Attaining the American Dream One Lie at a Time.
Kevin Taylor is a woefully mediocre man who finds himself at a crossroads in his mid-30's. Everyday his alarm clock wakes him up for the cold realization that he has to go to a job that he downright loathes. His cubicle is his own private cell for 8 hours a day, 5 days a week.
All of his efforts to get a promotion or get another job over the past 10 years have been thwarted by his indifference towards hard work and overall incompetence.
He feels destined to be stuck in the glut of the lower middle-class, living from check to check, never having the ability to do the things he wants to do, and going to a passionless job he hates in order to maintain his mediocre fate until he decides to eliminate his competition using a strategy of office terrorism leads him into a string of hysterical occurrences as he quests to get what he thinks he rightfully deserves.
Labor Pains is a wry and absurdly comical look at the modern employee caught in the endless cycle of consumerism where it is impossible to differentiate your wants versus your needs.
========
## Directive A
From the item-finding records, write out the stretch from the line containing "Task: Click the preference" through the end of the records, keeping both ends and omitting the pictures.

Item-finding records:
========
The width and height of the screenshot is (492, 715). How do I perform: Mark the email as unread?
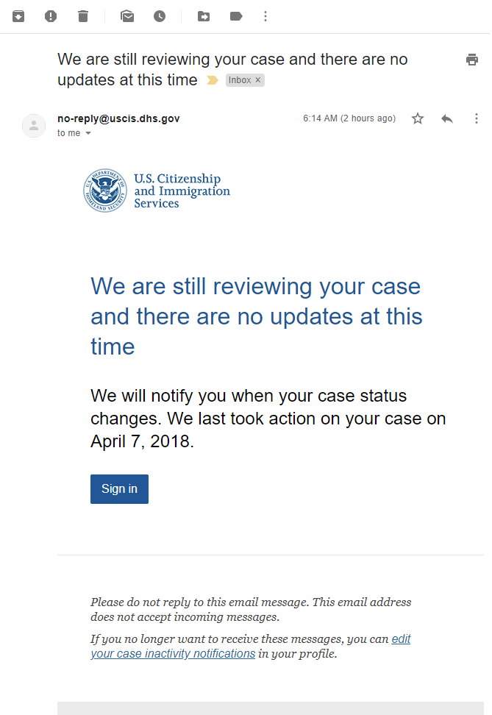pos(127,16)
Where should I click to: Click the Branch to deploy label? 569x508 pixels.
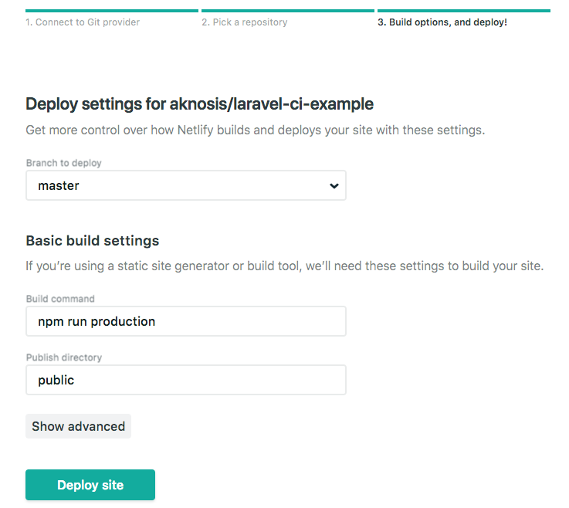(x=63, y=163)

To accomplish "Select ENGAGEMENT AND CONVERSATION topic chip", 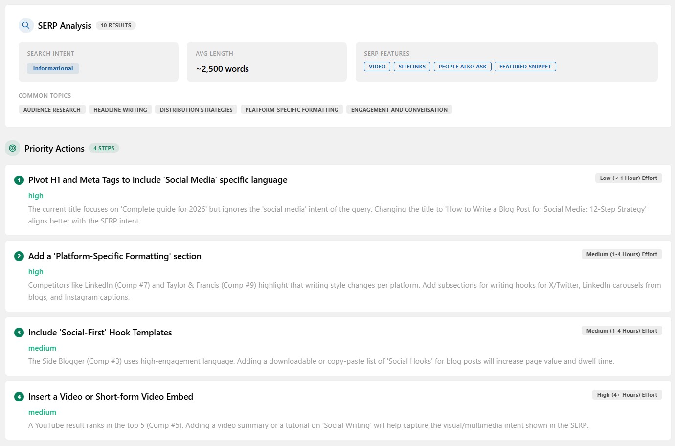I will click(x=399, y=110).
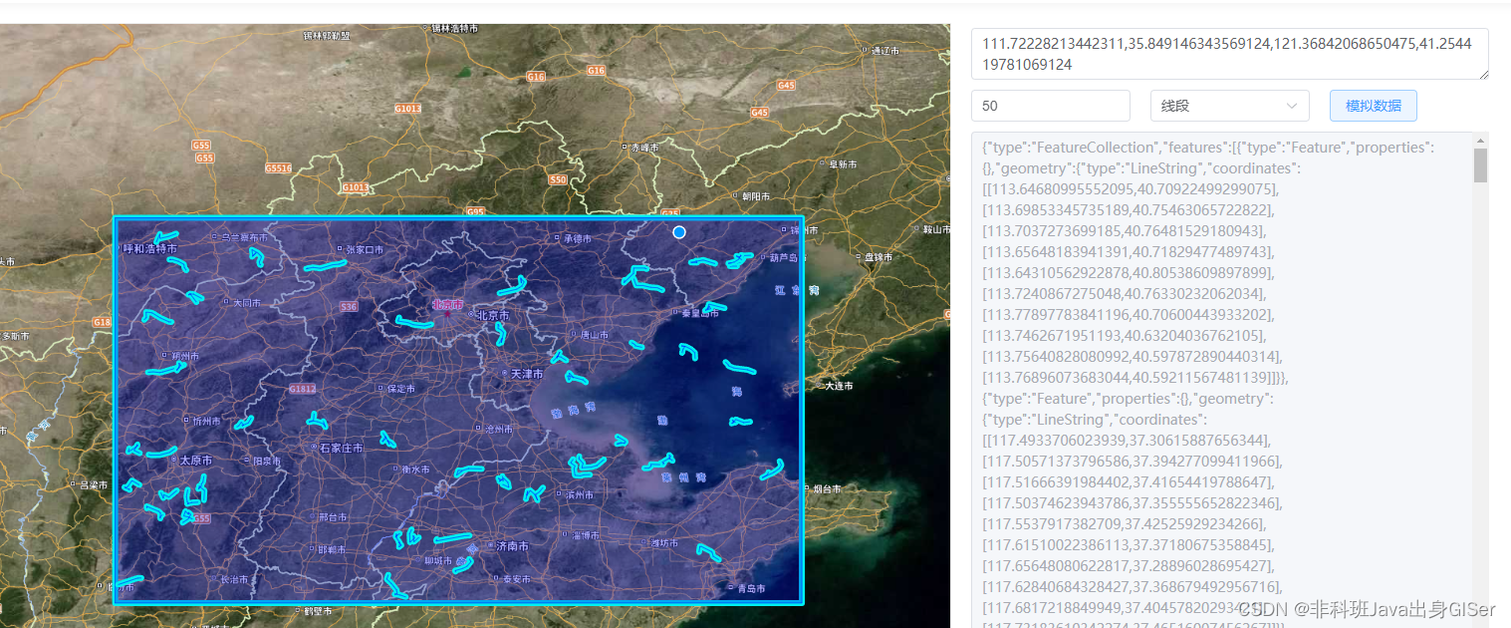The image size is (1511, 628).
Task: Click the Beijing (北京市) city marker on the map
Action: pos(471,314)
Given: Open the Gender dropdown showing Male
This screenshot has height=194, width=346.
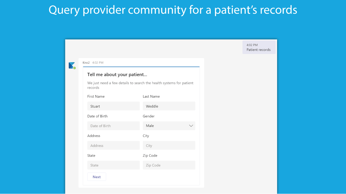Looking at the screenshot, I should coord(169,126).
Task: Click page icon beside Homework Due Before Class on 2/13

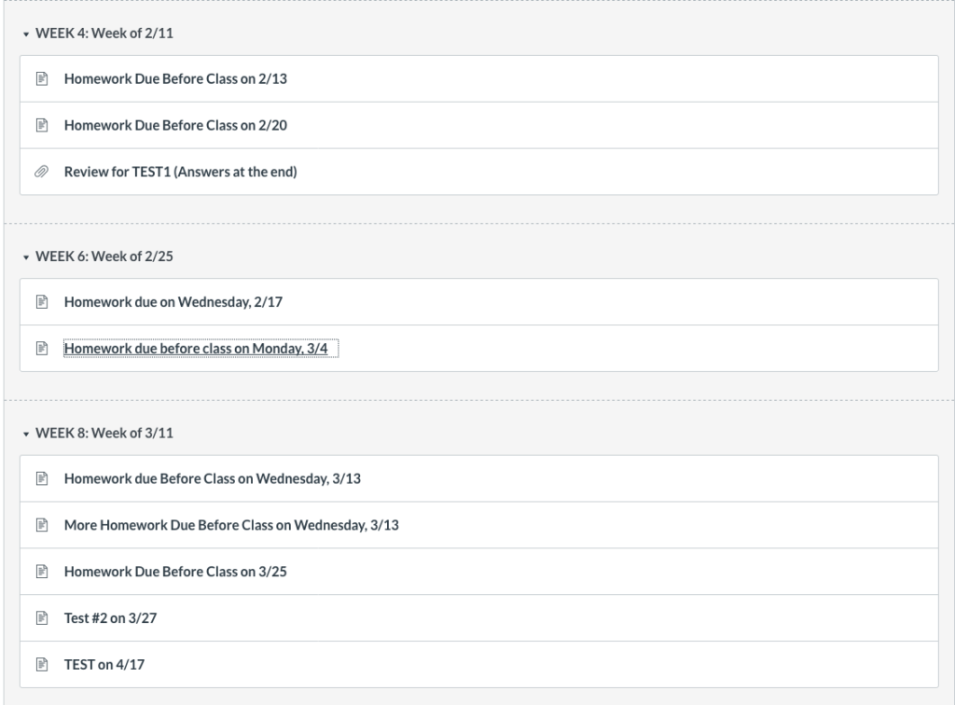Action: click(41, 79)
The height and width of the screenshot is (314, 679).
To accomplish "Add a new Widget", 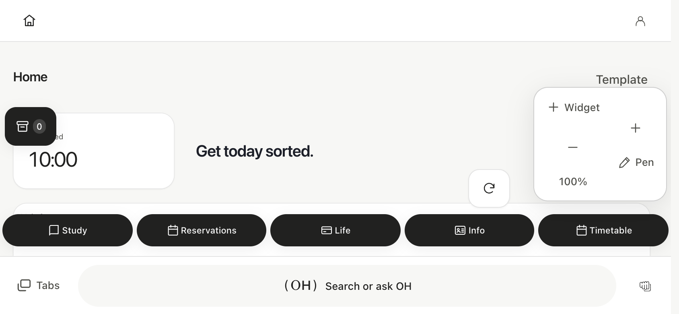I will [x=574, y=107].
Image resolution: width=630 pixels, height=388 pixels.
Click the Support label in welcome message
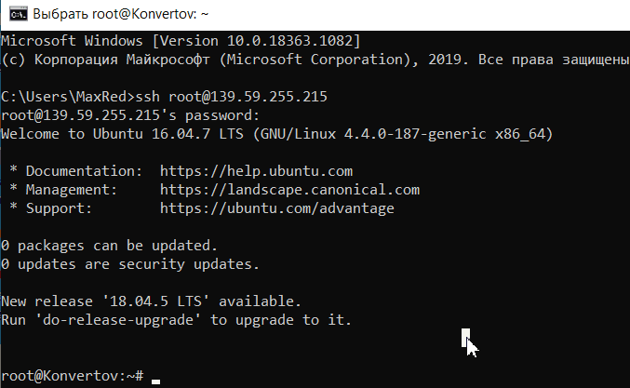pos(59,208)
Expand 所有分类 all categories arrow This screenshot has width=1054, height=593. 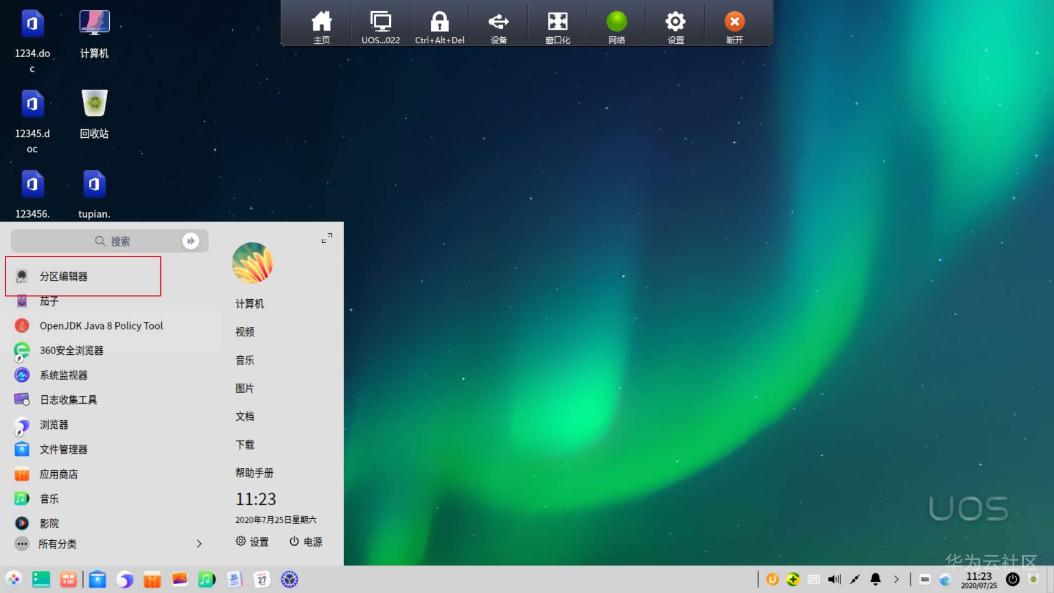click(199, 544)

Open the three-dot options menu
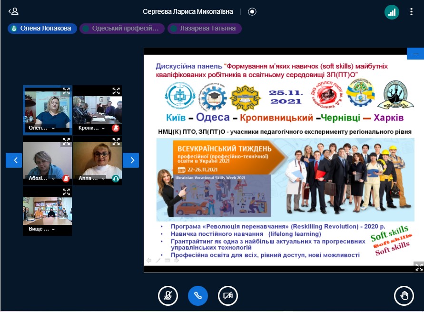coord(412,12)
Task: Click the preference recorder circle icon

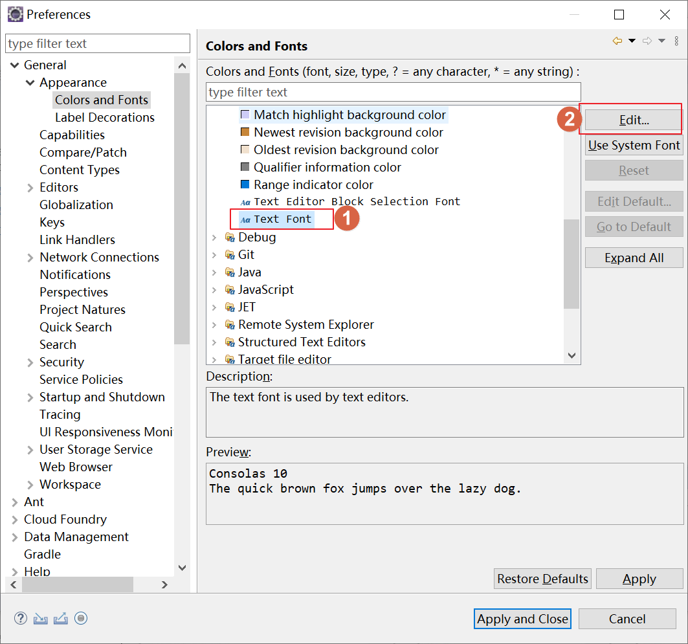Action: (81, 618)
========
## Directive B
Decide whether each statement agrees with the Labor Pains synopsis, answering yes or no and quoting the deciding words: (i) Kevin Taylor is in his mid-30's. (ii) Kevin Taylor spends 10 hours a day in his cubicle. (iii) Kevin Taylor's indifference towards hard work and his incompetence have thwarted his efforts to get a promotion.

## Right answer A
Task: Click the preference recorder circle icon

Action: (81, 618)

## Right answer B
(i) Yes: "finds himself at a crossroads in his mid-30's"
(ii) No: "His cubicle is his own private cell for 8 hours a day, 5 days a week."
(iii) Yes: "thwarted by his indifference towards hard work and overall incompetence"